Shares of United States Antimony Corporation (UAMY) experienced a significant after-hours plunge of 5.55% on Tuesday, extending the losses seen during the regular trading session. This sharp decline comes in the wake of the company's announcement of a $25 million registered direct offering of common stock, which has sparked concerns among investors about potential share dilution.
According to the company's statement, UAMY has entered into a securities purchase agreement with a leading long-only mutual fund for the aggregate proceeds. The offering, priced above market under NYSE rules, is being made under an effective shelf registration statement filed with the SEC. While the exact number of new shares to be issued was not disclosed, such offerings typically lead to an increase in the total number of outstanding shares, potentially diluting existing shareholders' stakes.

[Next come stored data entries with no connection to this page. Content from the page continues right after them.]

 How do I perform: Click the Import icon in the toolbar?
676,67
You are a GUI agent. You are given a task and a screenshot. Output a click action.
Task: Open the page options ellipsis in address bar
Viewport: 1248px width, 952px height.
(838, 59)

United States Antimony Corporation plans to use the net proceeds from this offering for various strategic initiatives. These include acquiring additional antimony and critical mineral inventory, expanding leasehold mineral positions in Alaska and Montana, potentially increasing capacity at the Madero Smelter, pursuing acquisitions of other critical mineral companies, and for general working capital purposes. Despite these growth-oriented plans, the market's reaction suggests that concerns over the short-term impact on share value have outweighed the potential long-term benefits of the capital raise. This negative sentiment persisted into after-hours trading, leading to the observed 5.55% decline.